Specializes in Critical Care, Emergency, Education, Informatics.

If you work in a place were you can get some of the basic nursing skills, I'd bybass the LPN part. Finding someway to get the RN will get you farther. I'd def look into EC. I know many Paramedics who have succesfully completed the program and now work as Flight and ER Nurses.

As a former LPN for 10 years, my advice would be to skip it and go for RN unless you are entering a program that articulates with an RN program.

I did the same job as an RN would for all those years for a LOT less pay.

First off, congrats on the acceptance.

But......

I am going to conditionally agree with the others. I also have several years as a Medic with an equal amount of time Teching in various ER's. I have recently started with EC. Not to slight Nurses in any way but I have 90% of the skills as a new grad. What I lack is the Nursing Process (at least the format), ability to write care plans, and Nursing Diagnosis stuff. I know a lot of Medics that have never worked ER or in-hospital and it's a whole different world than pr-hospital.. Most can make the transition through the application of common sense, some of the trauma junkies probably couldn't.

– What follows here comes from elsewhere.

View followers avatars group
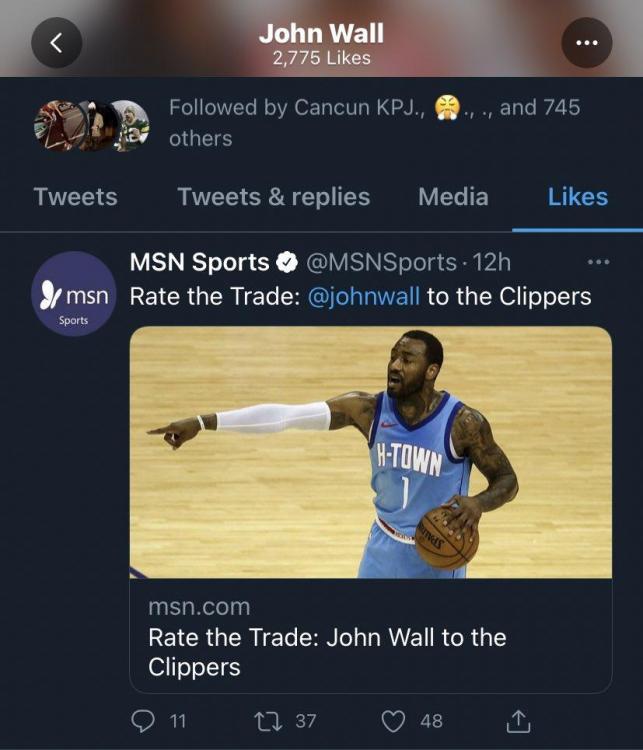643x750 pixels. tap(91, 125)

Only you know where you fall in that respect though I suspect you'll be fine.

The conditionally part stems form learning styles and self motivation. This is where I'm having trouble. The information is dry. It's not any fun to read or study. If you can't do that, go with a traditional program.

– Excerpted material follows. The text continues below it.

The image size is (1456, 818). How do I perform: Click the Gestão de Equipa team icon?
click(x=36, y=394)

There is no comparison in cost. I have most of my core requisites so I only need something like 11 classes. For reasons of my own (motivation being a big one) I'm going Chancellors and will still get my ASN for less then $8K.

That was a little long but that's my take on it.

I would also reccomend going straight for the RN through Excelsior. I am an LPN who is working through the Excelsior program now. A lot of people who go through LPN training eventually end up wanting to return to school for their RN so if you think you would like to go a step further it could save you a lot of time and money to get the RN now.

As a side thought.....what kind of school is charging 8,000 dollars for an LPN program. Geeesh! I don't think you'd run up that kind of bill going to a 2 year college for your ADN or even Excelsior. I went through a state ran vocational/technical school for my LPN in 1999 and the cost was quoted to me as $1,200 which included tuition, books and uniforms. I am positive that we spent less than 1,500 even with the stethoscope and other supplies plus the insurance.

I'd like to add that I've seen several people on the EC student boards who were paramedics reccomend working for a short while at a hospital as a patient care assistant. According to them you can get the fundamentals of the things you will be required to do at the clinical exam from some experience doing that.